細かい文法は置いておいて雰囲気はわかるでしょうか?

Formとしてパラメータを定義してそれをリクエストからバインドしています。

サンプル的にFormの中でnumberのminやmaxを定義していますがFormには簡単なガード条件を記述するだけのスペックがあります。(僕はあまり使いませんでしたがPlay1でもAnnotationやValidationで同じようなことができます。)

Form#foldメソッドは第1引数にエラーがあった場合に実行する関数、第2引数にエラーがない場合に実行する関数を指定できるのでここでガード条件の分岐を行うことができます。

routesでのパラメータ定義も不要になるので、これならば十分にシンプルでメソッドの仕様変更などの場合にもあまりストレスはなさそうです。

 

ここではパラメータのマッピングにTupleを使用していますが、それ以外にもcase classを使用してオブジェクトにマッピングできるので、自由度という点ではPlay2の方がPlay1よりも優れていると思います。

ただ、慣れの問題もあるにしても、どちらがわかりやすいかと言われればPlay1の方じゃないかとは思いますね。

 

 

<ちなみにFileアップロードを扱う場合は?>

FormではFileを扱うことはできないようです。

ファイルとその他のパラメータを両方扱う場合のコードがいまいち綺麗に書けないなーと思ってるんですが、今のところアップロードを扱う場合のコードは以下のように書いています。

def upload = Action(parse.multipartFormData) { implicit request =>
    val form = Form (
        tuple(
            "sheet" -> text,
            "download" -> boolean
        )
     ).bindFromRequest
    val file = request.body.file("file")
    if (file.isEmpty || form.hasErrors) {
        BadRequest
    } else {
        doUpload(file.get, form.get._1, form.get._2)
    }
}

Actionに謎の引数が増えてますがMultipartFormDataを扱う場合は使用するパーサーをそれ用に変更しなければなりません。

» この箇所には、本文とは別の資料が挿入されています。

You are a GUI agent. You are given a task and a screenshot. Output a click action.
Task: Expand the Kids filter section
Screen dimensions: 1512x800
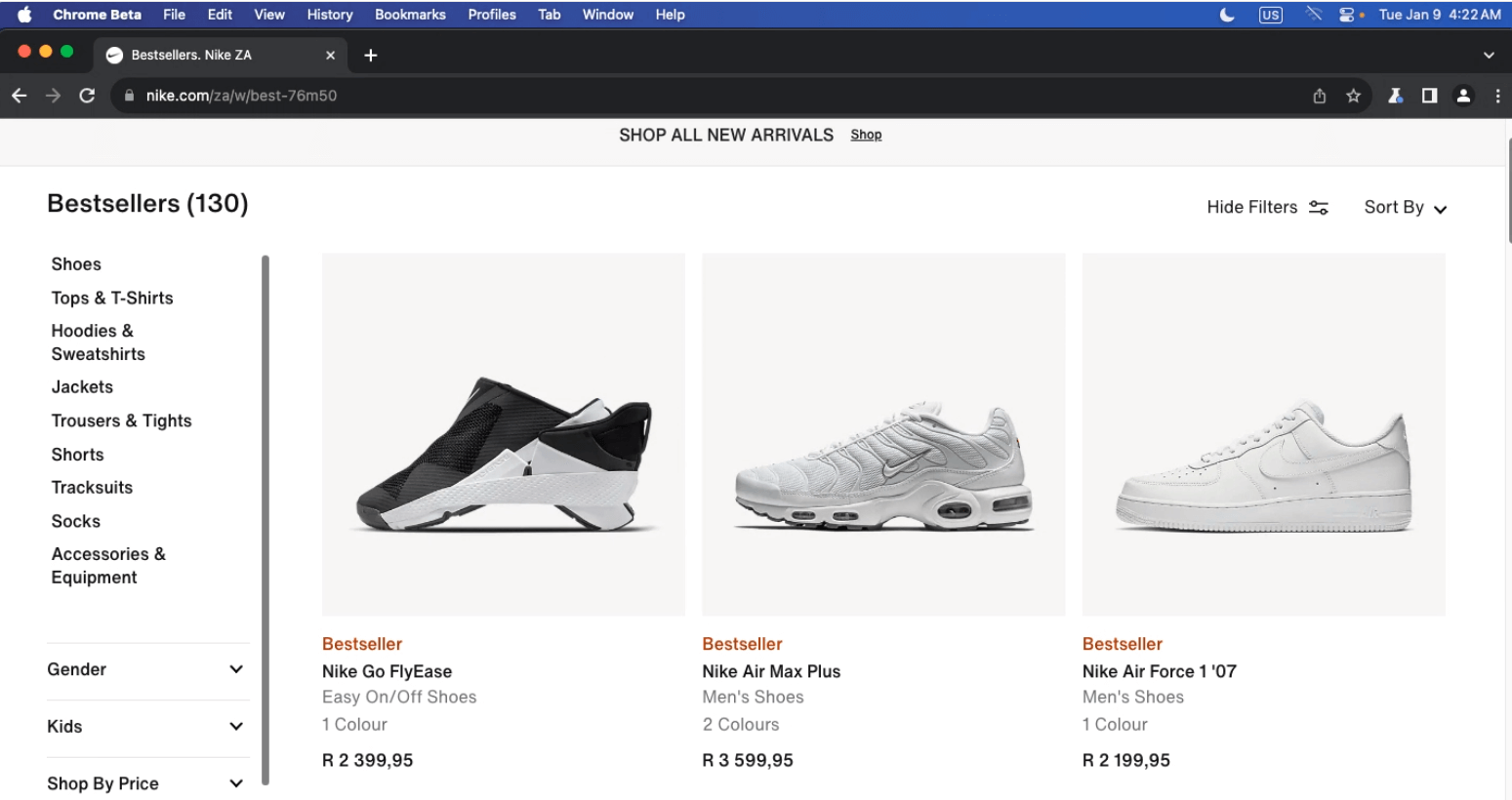pyautogui.click(x=146, y=726)
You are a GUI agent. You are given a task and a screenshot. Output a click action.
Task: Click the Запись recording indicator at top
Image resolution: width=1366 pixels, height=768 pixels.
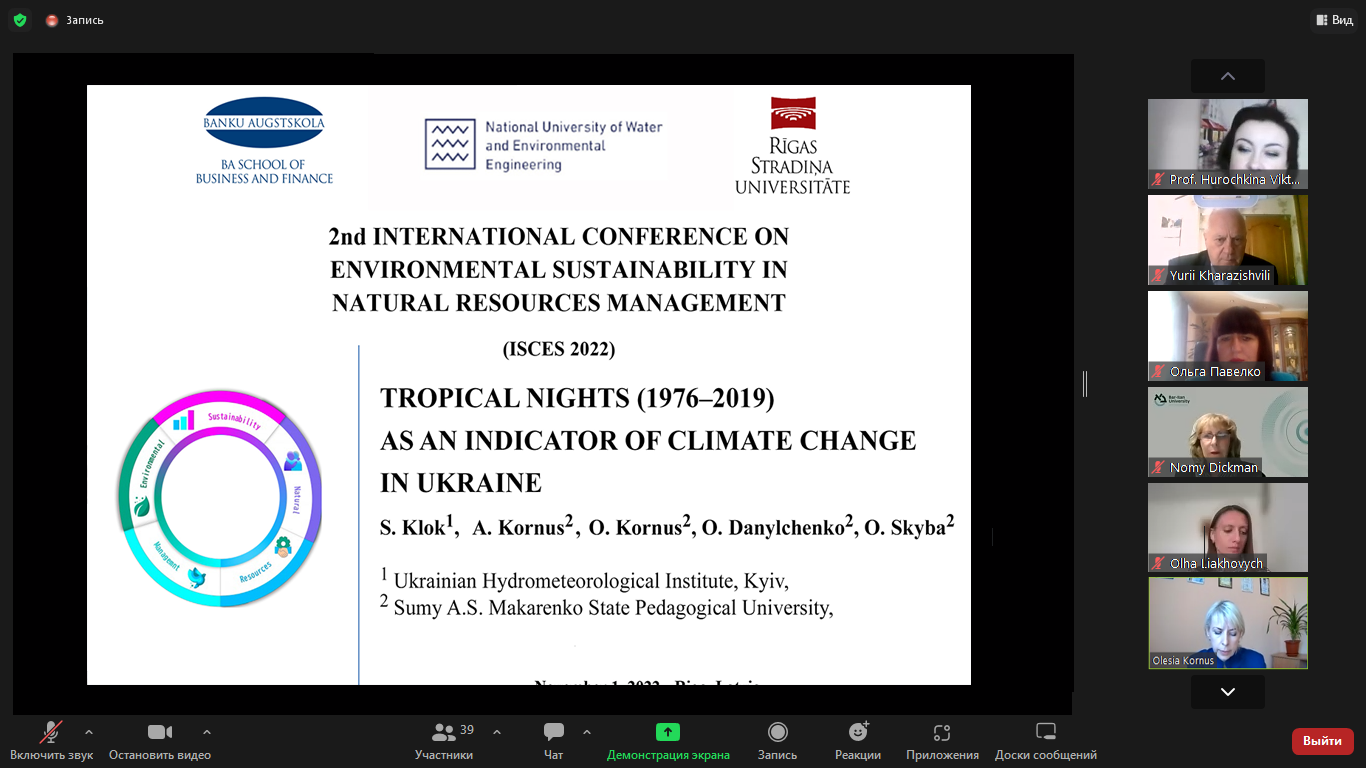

このあたりをちゃんと理解しようとするとソースのかなり深いところまで読む羽目になるのである程度の所で挫折しました。(--

 

いずれにせよPlay1のメソッドの引数をFileクラスで宣言すれば良かっただけというお手軽さとは比べるべくもない感じです。

ざっと見た感じだとFileもFormで扱えるようにすることはおそらく可能だと思うので、ここはPlay2の開発チームにもうちょっとがんばってほしいところです。